Figuring out sensors
Do you need a motion sensor in every room and a window sensor on every window? Not necessarily—but you will need to combine these components in a way that provides full coverage of your entire home. A single motion sensor in the hallway won’t be sufficient if a thief can enter and exit through the window. On the flip side, a window sensor on its own won’t be much help if a thief enters through the front door and doesn’t trip the sensor.
Small homes and apartments usually need one or two motion sensors in the main rooms and one door sensor on the front and back doors. Place window sensors on exterior windows—and don’t forget about bathroom windows. Smart burglars will use the least expected ways to gain entry to your home.

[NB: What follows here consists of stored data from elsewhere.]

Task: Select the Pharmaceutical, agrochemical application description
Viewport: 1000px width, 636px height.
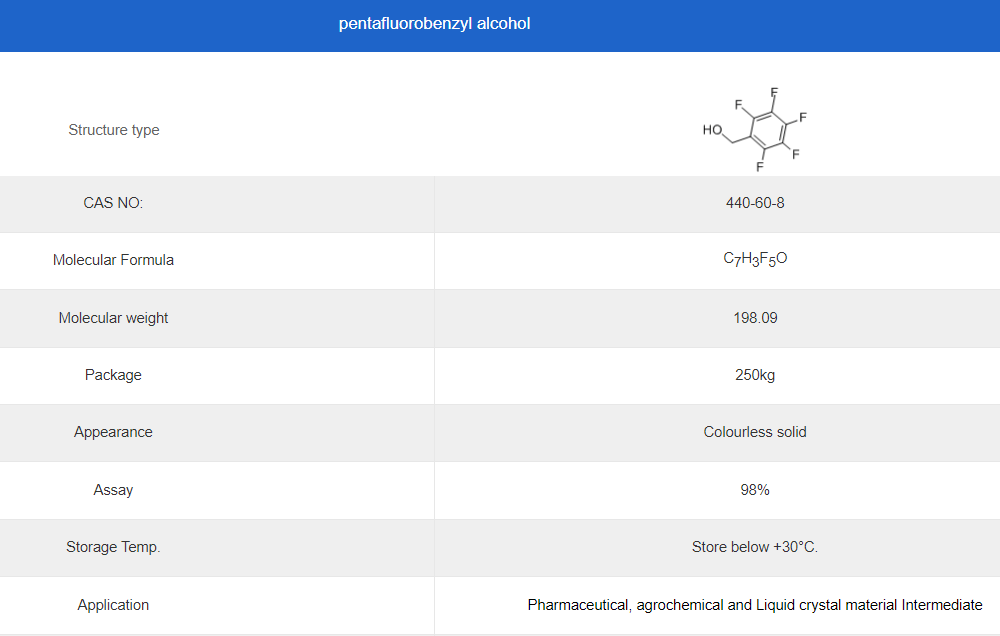Action: [x=755, y=605]
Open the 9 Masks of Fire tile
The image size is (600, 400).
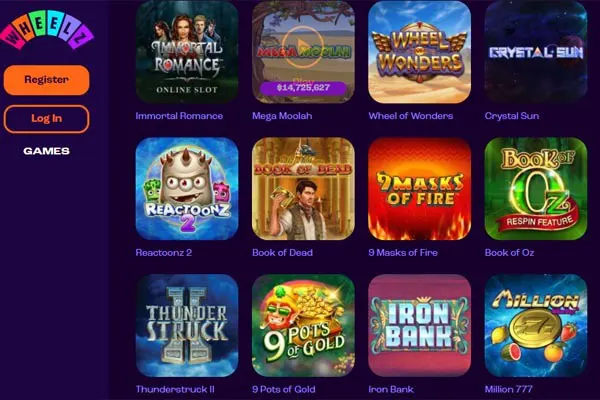tap(419, 189)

If you live on the upper levels of a high-rise (and you don’t have a balcony), you can probably make do with a single motion sensor and a door sensor. It’s not likely that someone will come in your window.
Medium-sized and large homes will need a motion sensor in the living room, kitchen, and hallways as well as window sensors on large exterior windows. Homes with a basement or attic may also need motion sensors in those rooms. Basement windows are popular targets for thieves. Larger homes are also more likely to have garages, and many people forget to lock the door between the home and garage. When you consider that 9% of burglars use the garage as an entryway, you want to make sure that part of your home is covered, too.

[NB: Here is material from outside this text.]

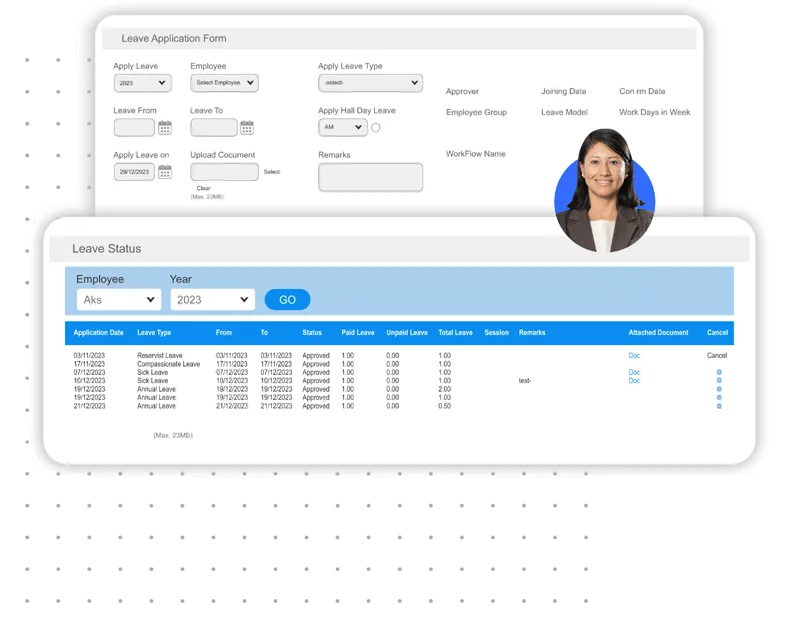Open the Apply Leave on calendar picker

click(165, 172)
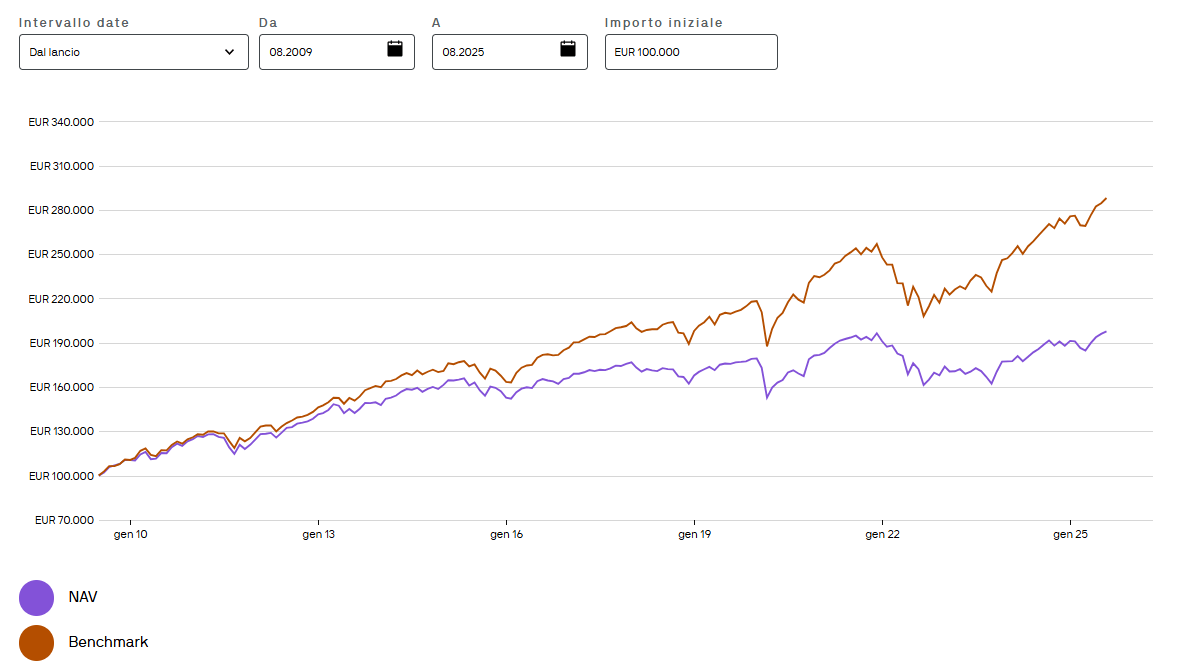
Task: Open the calendar icon in the Da field
Action: point(395,49)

These are general guidelines and should in no way be taken as hard-and-fast rules. If your home has more rooms that need coverage, don’t hesitate to add more motion or window sensors.
Adding home automation
Although the ability to integrate home automation into your security system is convenient, it isn’t strictly necessary. Leave your options open for expanding your security system later or adding more automation options. If you move to a new home or simply aren’t satisfied with what your system currently does, adding home automation components can be like getting a brand-new system.
Some systems, like SmartThings, can be expanded nearly indefinitely. Others, like SimpliSafe, are severely lacking in home automation options. Iris offers a package that combines home automation and security, while iSmartAlarm is limited to only a few options, like a smart switch. Mace Wireless does not work with Z-Wave or Zigbee devices.
Home automation is a growing field, but not all self-monitored security systems necessarily expand to automation. If you want to integrate more components into your home, SmartThings is your best bet. The SmartThings Hub combines all the different devices into a single app, simplifying your system.
Choosing a DIY system
Take a look through these five self-monitored security systems and figure out which one best suits your needs. If you live in a small apartment or home, a system with fewer sensors might be the best bet. On the other hand, if you live in a larger home and want the conveniences of modern technology, Samsung SmartThings or Iris will allow you to automate many of the day-to-day aspects of your life.
Ultimately, you’re the best judge of which system is right for you. Keep in mind that all three of our top security system recommendations are professionally monitored but a couple rely on DIY installation. Take the time to read through the offerings of each of these five companies and weigh them against your unique situation before you reach a decision.